CHR Consulting

Bay Area Computer Pros

Quick Tips

Golden Gate Bridge

Do-it-yourself

Computers are all about common sense. In their own, binary way, of course. It takes a little bit to get it but once you find your way around your PC, the rest is not so difficult but so fun! Let's start with just a few things that apply to most PCs:

Run cleanup and defrag your hard drive periodically

This will ensure maximum speed and productivity. Every once in a blue moon run the defragger and dump all temporary files that Windows gets full of.

Perform infection scans regularly
Run anti-virus and anti-spyware software on a regular basis. This is mandatory and exceptionally critical to your system's good health and life.
Restart your computer from time to time

This is brainwash for Windows that is simply not designed for continuous uptime. It goes haywire, if you don't. So, before we even call it a problem, let's just restart - it's stupid, but it works for most one-time glitches.

Apply security updates

Always accept Windows updates. First, learn what they look like, though, as these days there's more and more rogue malware that purposefully tends to look just like legitimate stuff - anti-viruses and updates, that is.

Windows Vista

OK, so here we go again. Yet another big joke from the industry monster. Windows XP started selling late 2001 and it wasn't untill three years down the road that one could reliably work on it (Service Pack 2 update). That's just how it goes with their software. So, you get the idea: Vista is still in the "don't-touch-it-till-it-works" state and it's hardly getting any better. And as of July 1, 2008 Microsoft stopped selling Windows XP, which makes getting a new computer with XP instead of Vista even harder. Hard is not impossible, though. And instead of being guinea pigs and financially supporting such a poor company, as Microsoft for such a unique opportunity, as to beta-test their software, we still recommend XP for new machines. After all, Vista upgrade disc is only $100 and the hardware will all be compatible. The sad truth is that it has been a very bad couple of years for a new computer since XP disappeared off the shelves. But we can still get one for you.

Do's & Dont's

Backup

Backup, backup, backup! Never go a day without it. Remember: if you have recorded your data to one media only, then you have not recorded it at all. Most of us have had to learn the hard way, why wouldn't you want to be an exception?
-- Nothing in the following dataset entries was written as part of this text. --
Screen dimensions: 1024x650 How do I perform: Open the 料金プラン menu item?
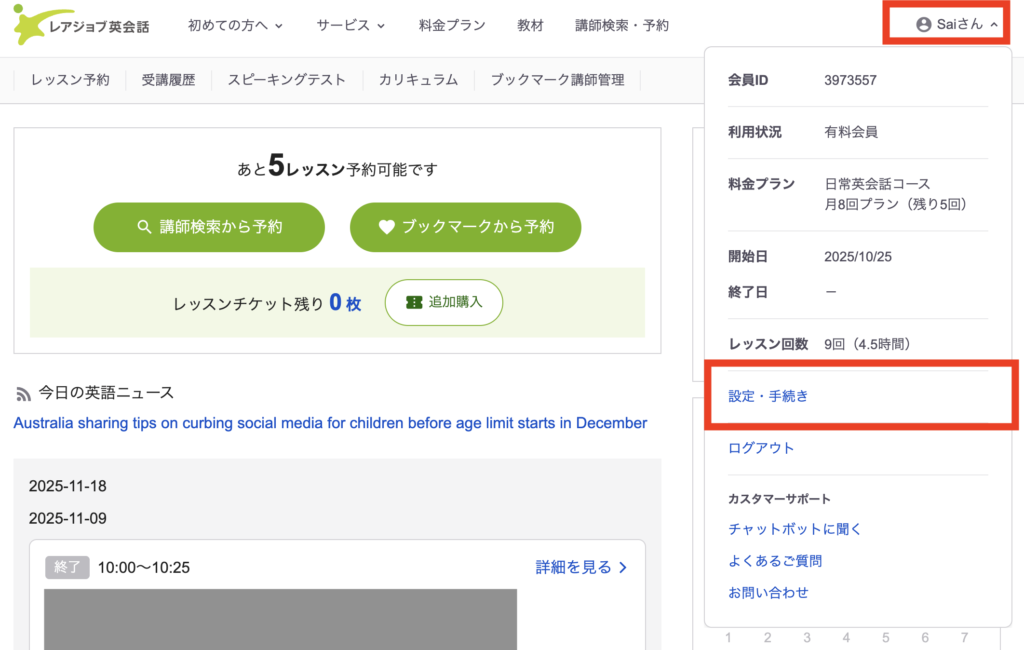click(x=452, y=25)
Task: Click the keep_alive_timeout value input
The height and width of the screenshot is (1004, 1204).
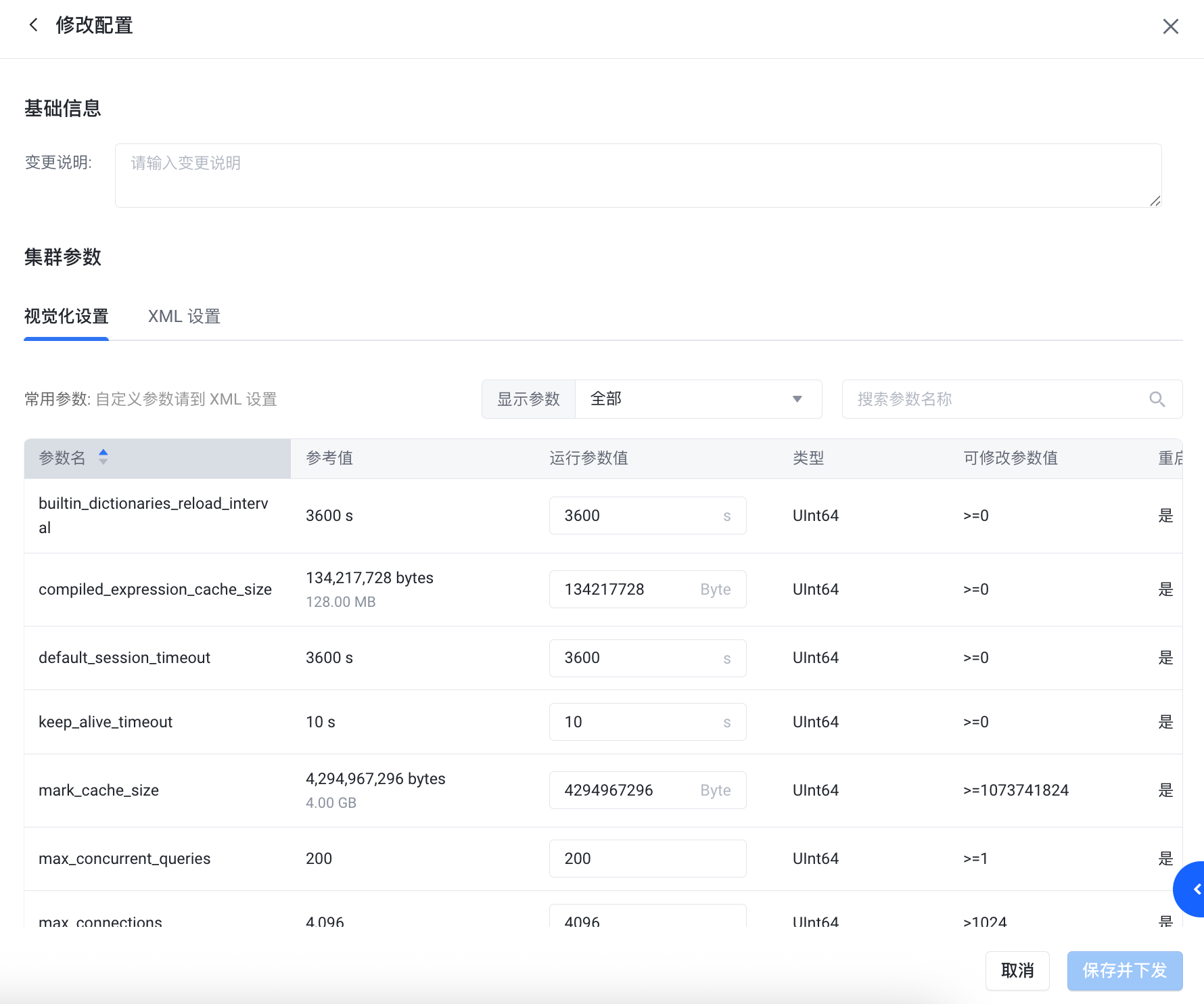Action: pos(636,722)
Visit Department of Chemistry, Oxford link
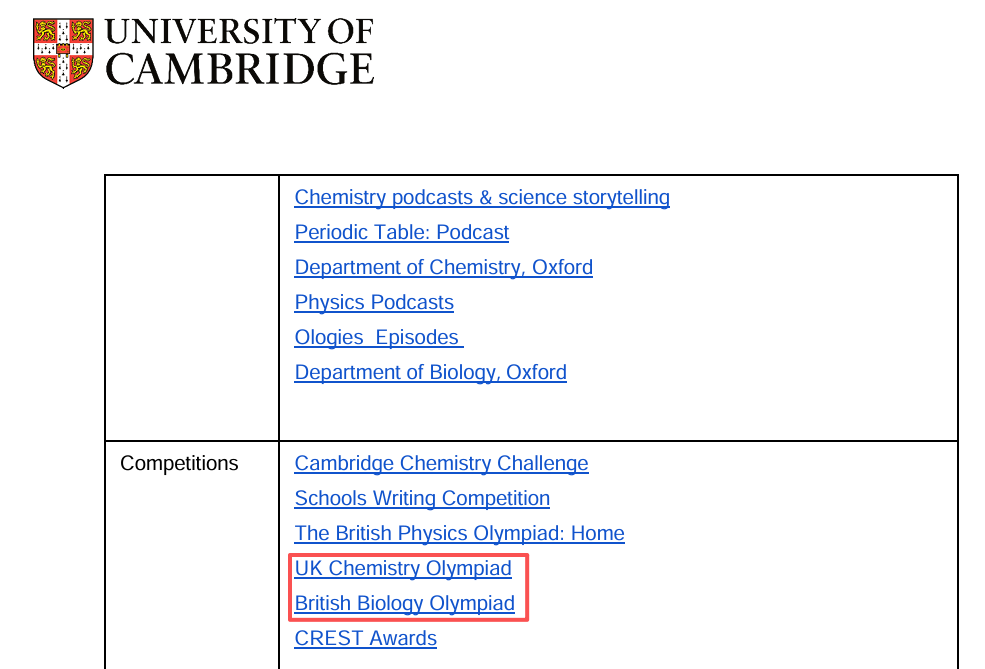Screen dimensions: 985x669 (x=443, y=268)
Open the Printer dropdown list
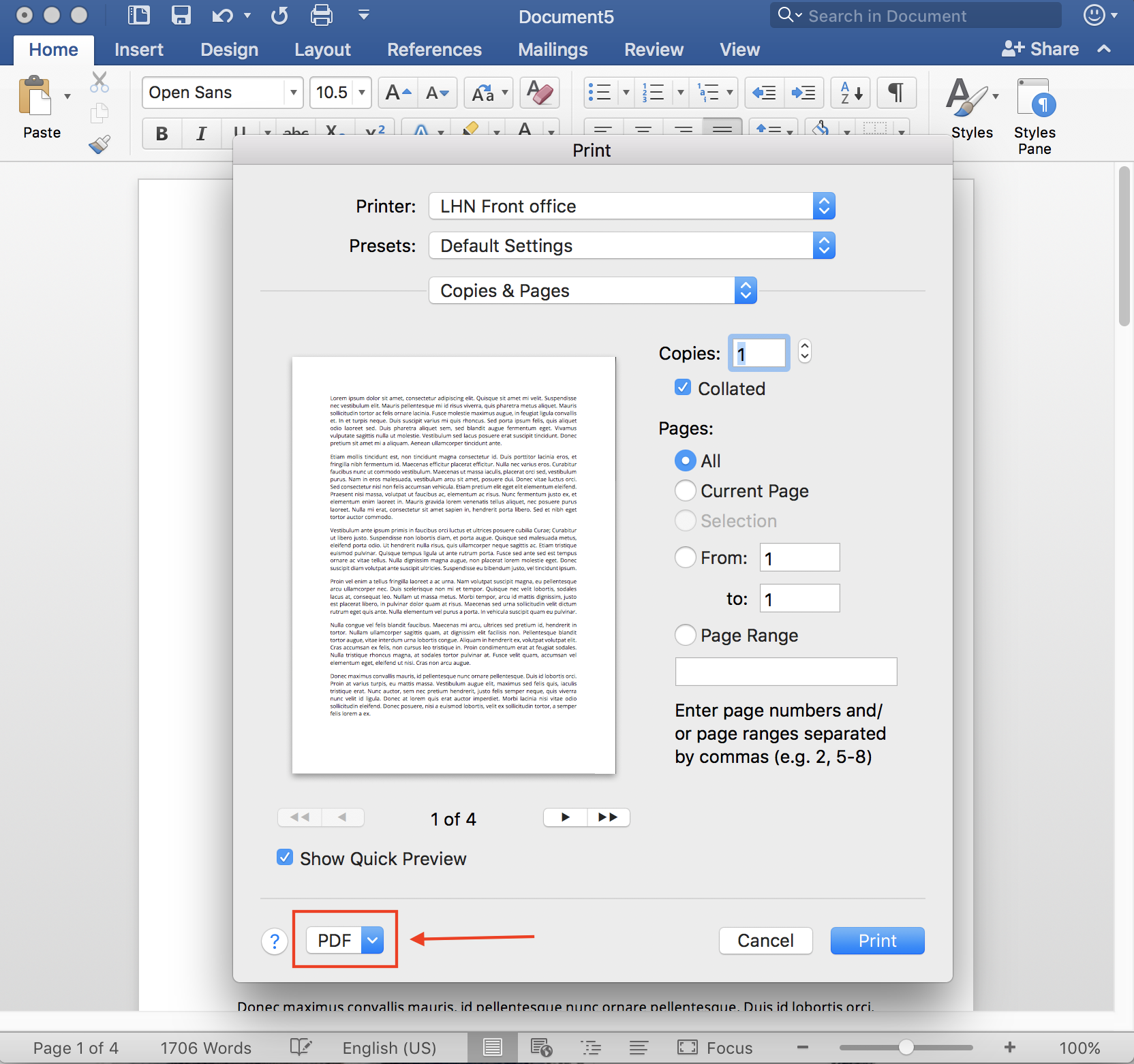 631,206
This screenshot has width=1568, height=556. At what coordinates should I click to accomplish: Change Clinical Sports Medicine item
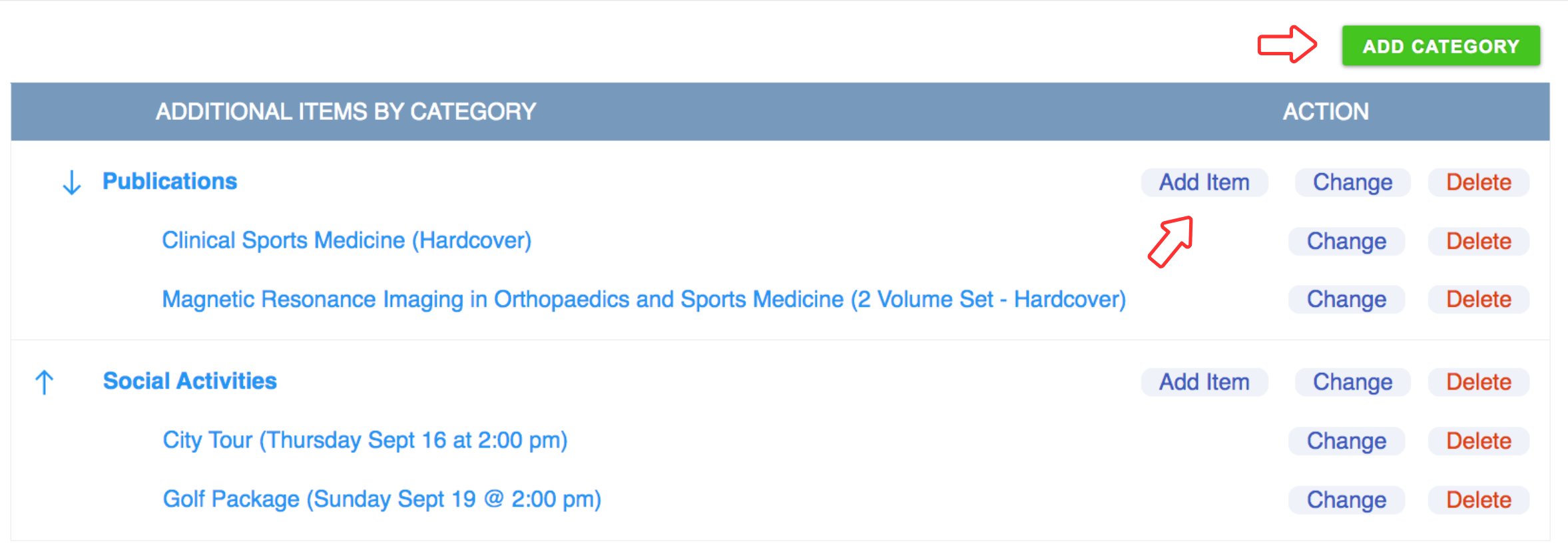1346,241
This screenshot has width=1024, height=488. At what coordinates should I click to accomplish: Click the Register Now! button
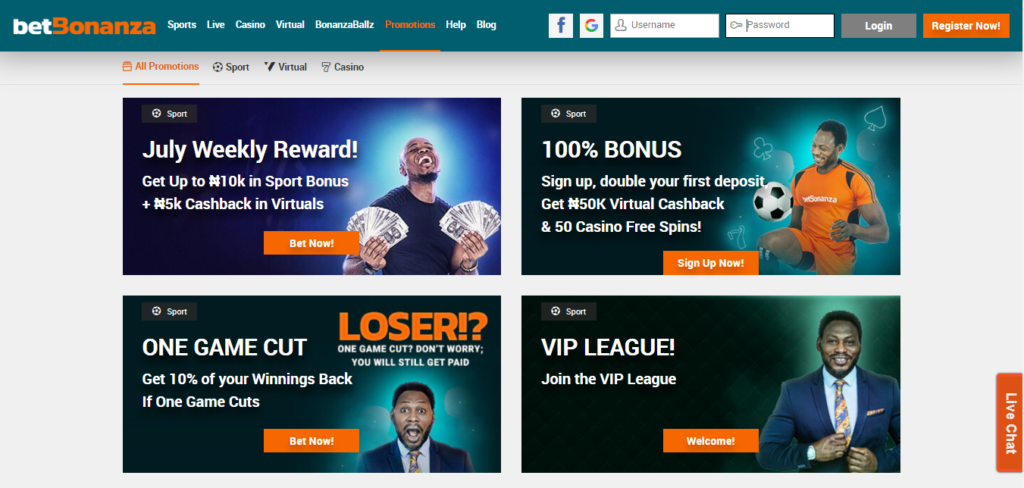tap(966, 25)
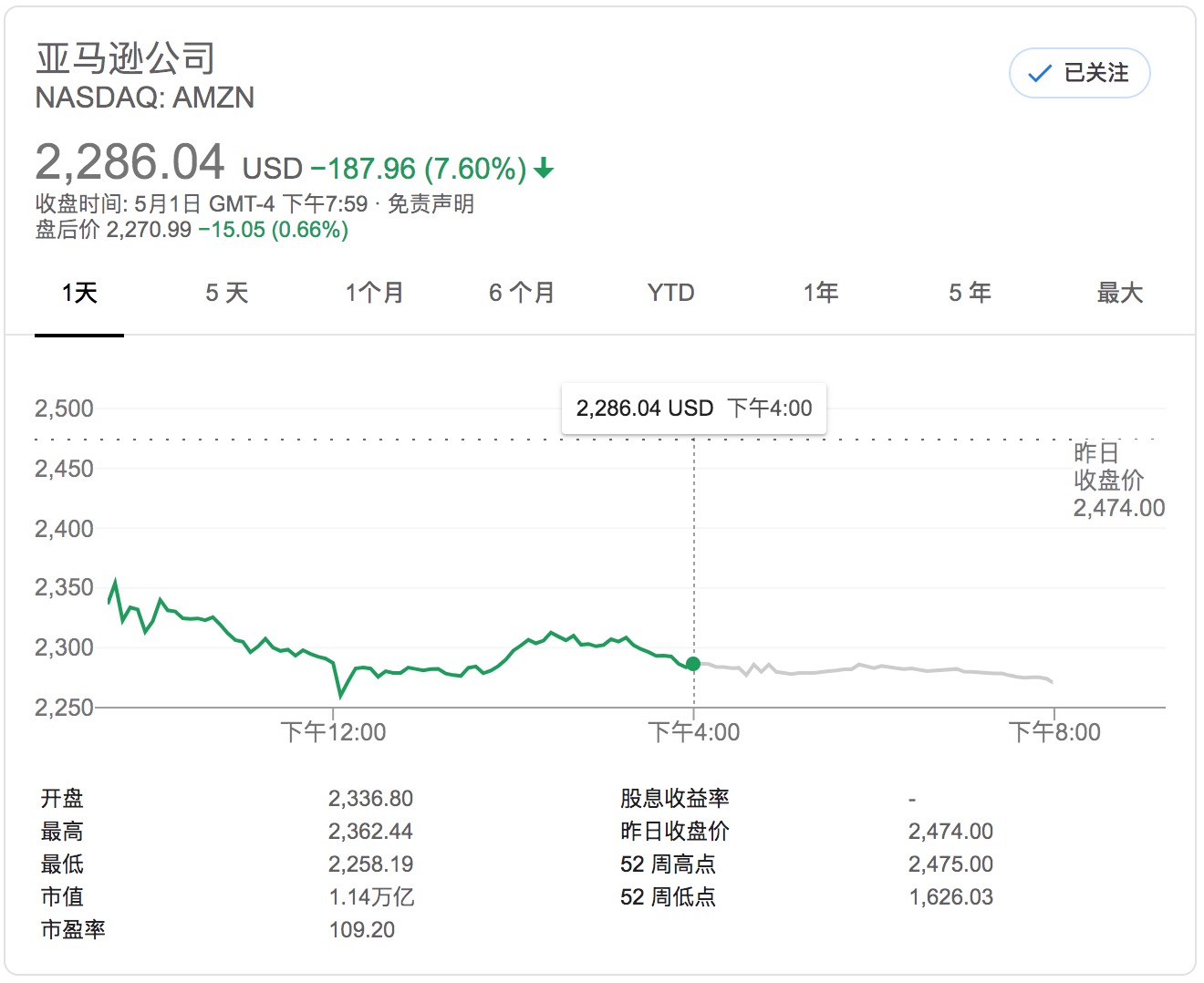Click the 52 周高点 value 2,475.00
Viewport: 1204px width, 983px height.
tap(950, 864)
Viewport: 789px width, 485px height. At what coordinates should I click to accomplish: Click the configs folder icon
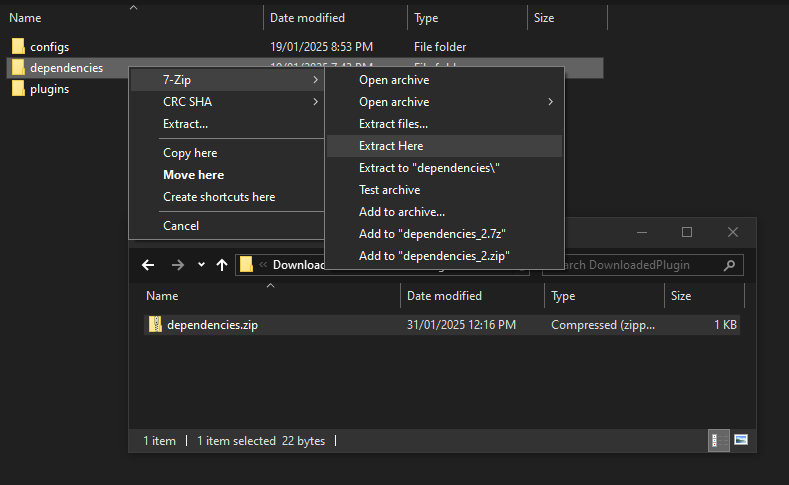coord(18,47)
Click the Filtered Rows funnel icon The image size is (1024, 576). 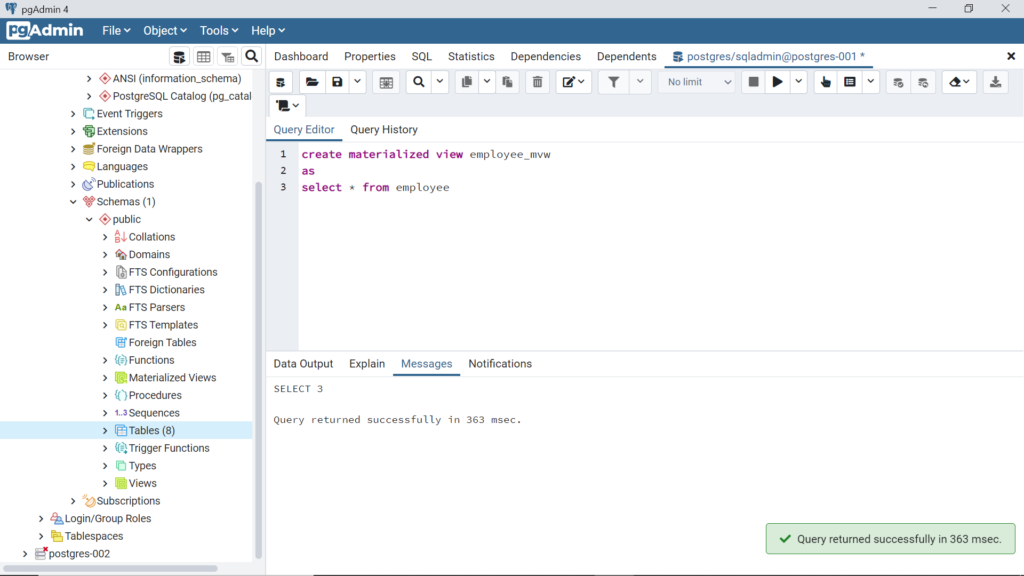(227, 57)
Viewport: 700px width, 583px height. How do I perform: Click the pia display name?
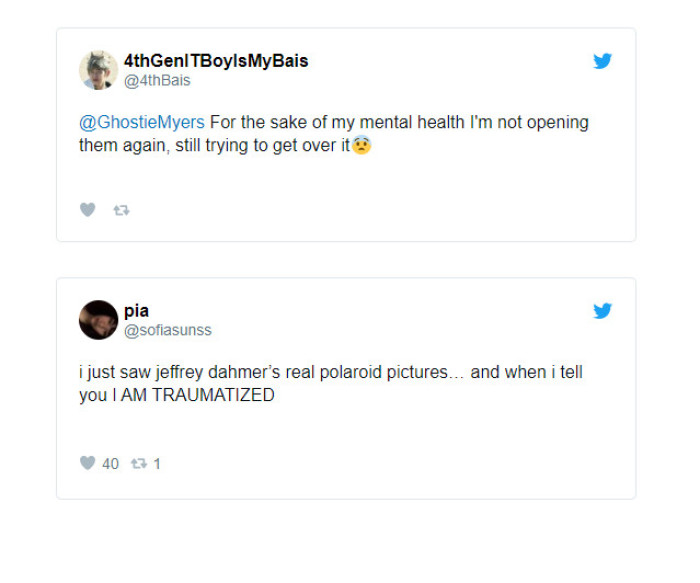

Use uninterruptible power supply

If you had a power meter, you'd know that we almost never get 110 volts AC around here. Most of the time we're way off, averaging anywhere between 80 and 150 volts. Some say it's because of earthquakes, others blame PG&E. Whatever the reason might be, a small investment into a very common device found in almost any hardware store like fry's, Best Buy, Office Depot, even Radioshack -can save you so much trouble.

Secure your network

We don't want to be responsible for other people's wrongdoings. Very few networks remain open these days and you don't want to be on one of them. So, if you are setting up your wi-fi by yourself, don't forget to encrypt it.

Never peer-to-peer

Never connect to a peer-to-peer network! Most of these are set up by hackers and attackers fishing for easy prey. It's quite simple to tell a computer-to-computer type network and you want to avoid those no matter what they are called.

Upgrade or replace?

First consider an upgrade. An average computer life is three to five years. That is an average. If yours is within that average and you've never had it maintained or upgraded, it probably still has a lot of potential left. The easiest computer upgrade that most people can even perform themselves and at the same time the most effective one in most cases is memory upgrade. RAM is the most common bottleneck of most systems. Depending on your computer configuration, you will either be adding or replacing memory modules on the mainboard. No software installation or configuration is required - just be sure to click it in all the way.

Printing

Printers are very cheap now. In fact, sometimes a band new printer with ink cartridges will cost almost as much as a new cartridge set. That is because printer manufacturers make their money selling ink, and hardware that helps you use it jsut goes together with it. Therefore, a printer priced below $200 is practically a giveaway, as the profit margin on those is close to 0. However, most inkjet printers have 3 to 5 print quality settings from the finest to the lowest. Simply put, it's the print density. But it's also speed. Now, we mostly print text, don't we? Setting print quality to low in printing preferences will radically speed up the printing process, while going much easier on ink. It literally makes some printers spit paper out at the speed of light. And the quality is sufficient for text and maps.